To evaluate the average and standard deviation of the pressure in the domain, first add an *Average* nonlocal coupling node, say `aveop2`

, and define it in the domain. (There is only one domain in this geometry). After computing the solution, you can add a *Global Evaluation* node under *Derived Values* in the *Results* section to evaluate the average pressure using the expression `aveop2(p)`

. The average pressure is then displayed in a *Table* window for all times selected from the *Time selection* list. (The default is to include all time steps.) If you want to compute the average of the average pressure over all time steps, choose *Average* from the *Transformation* list in the *Data Series Operation* section. The output then is a single scalar number for the average of the average pressure. For the standard deviation at each time step, use the expression ` stddev('comp1.aveop2',p)`

(or either of the other options mentioned above).
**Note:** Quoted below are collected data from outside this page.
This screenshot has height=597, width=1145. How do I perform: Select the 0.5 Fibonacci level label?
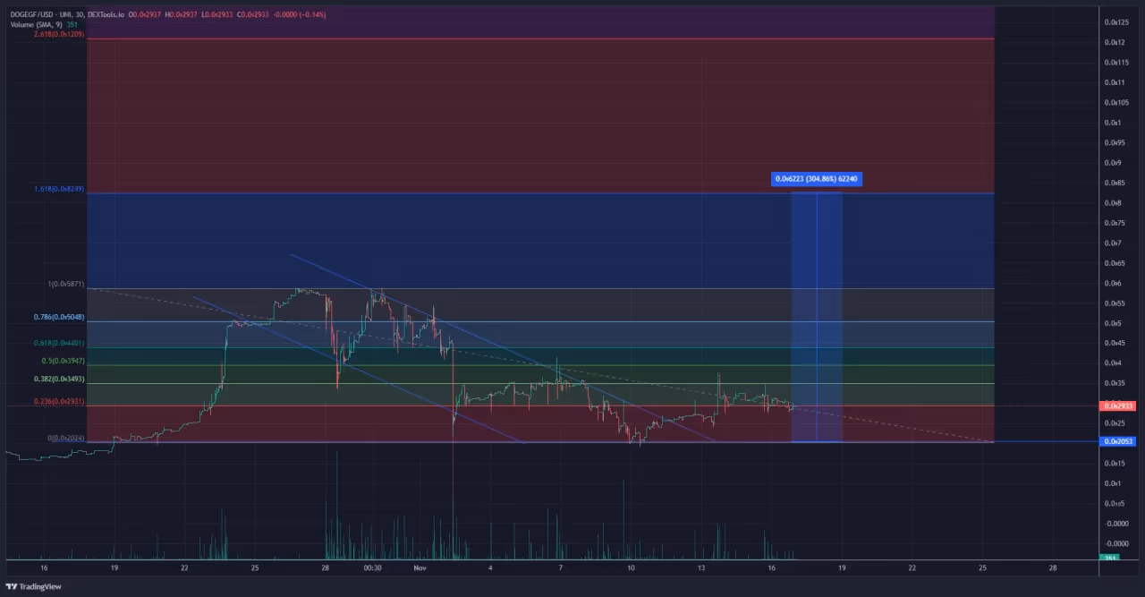(63, 361)
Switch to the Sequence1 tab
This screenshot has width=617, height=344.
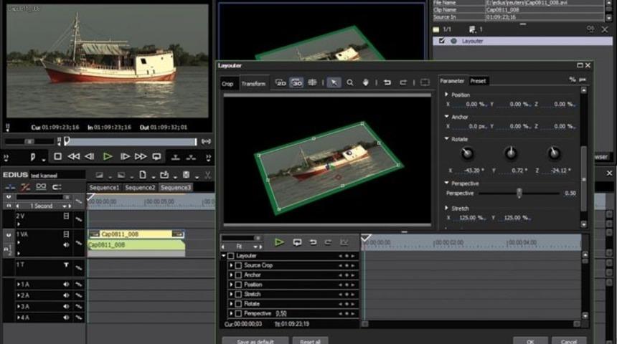(105, 188)
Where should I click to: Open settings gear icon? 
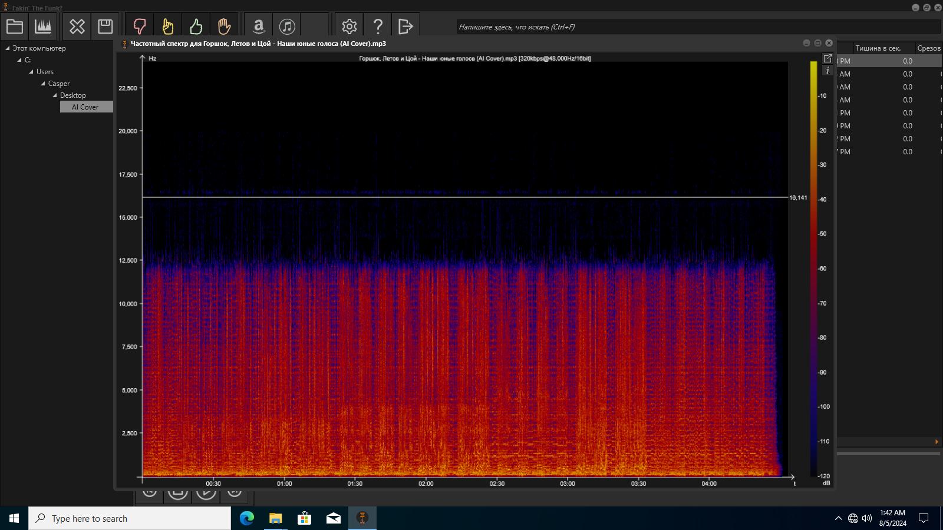[349, 27]
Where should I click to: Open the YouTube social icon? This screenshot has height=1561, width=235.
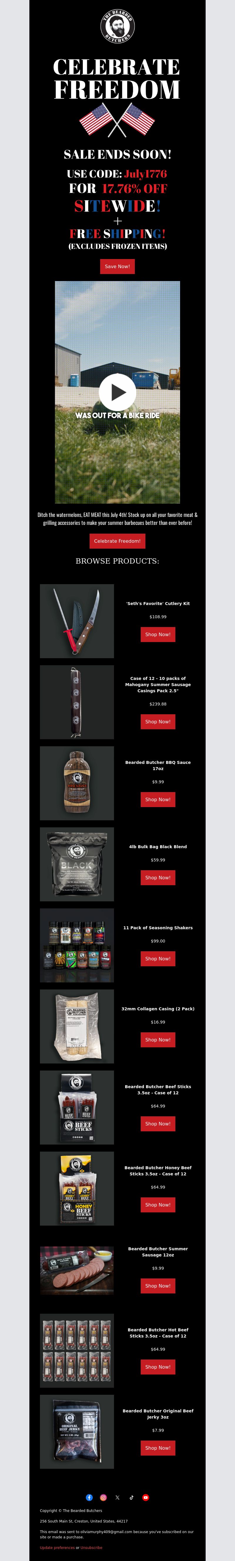click(145, 1497)

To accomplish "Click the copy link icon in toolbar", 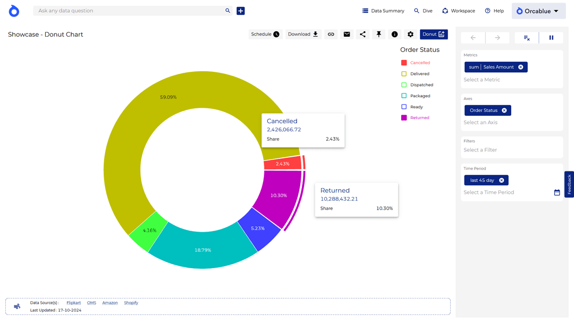I will click(x=331, y=35).
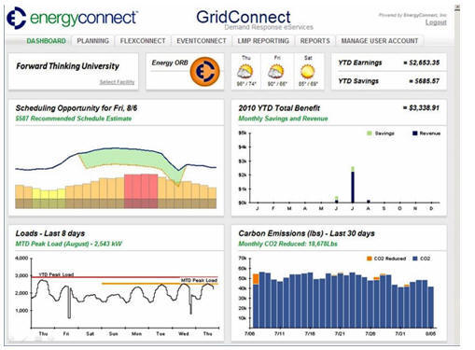Open the Reports tab
Image resolution: width=475 pixels, height=350 pixels.
[314, 41]
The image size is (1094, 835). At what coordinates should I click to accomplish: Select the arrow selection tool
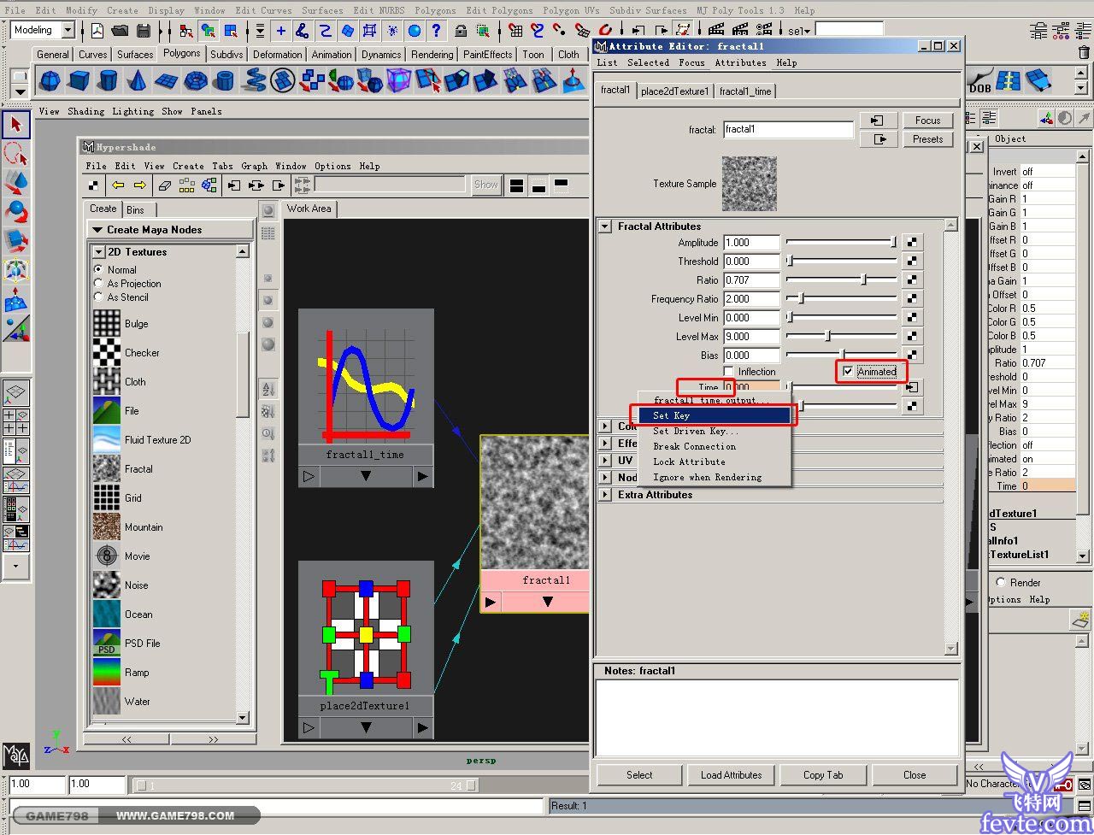(15, 125)
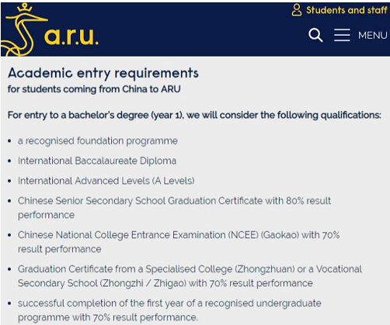390x325 pixels.
Task: Click first year undergraduate programme completion item
Action: 169,310
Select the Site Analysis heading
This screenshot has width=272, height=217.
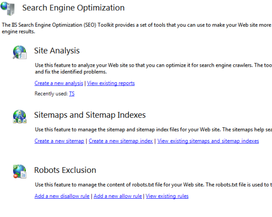(x=57, y=51)
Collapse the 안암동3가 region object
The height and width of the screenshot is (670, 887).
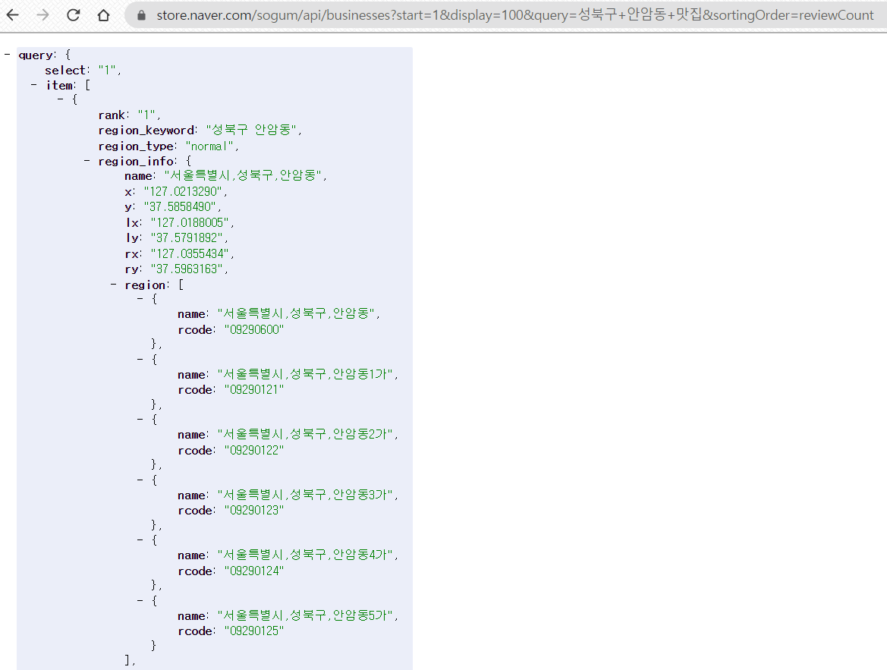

The argument to the `stddev`

operator does not have to be an average. Instead, you can pass it an integration coupling operator, for example, and it would still evaluate a correct standard deviation of the average. You could also use it in combination with the `timeavg`

operator to produce the same results as you get in other places by using a data operation on the time series using an expression like `stddev('timeavg',t1,t2,`

, where *expr*)`t1`

and `t2`

are the start time and stop time, respectively, for the time interval, and

is the expression to compute the time average for over that time interval. For example, to plot the time-domain standard deviation of the pressure in every point along the outlet boundary as a time-average value from 6 seconds to 7 seconds, use *expr*` stddev('timeavg',6,7,p)`

.

*The* Settings *window for a* Line Graph *plot with the expression for a time-domain standard deviation as a time-average value from 6 seconds to 7 seconds.*

The corresponding plot shows that the standard deviation of the pressure is smallest in the middle of the outlet boundary.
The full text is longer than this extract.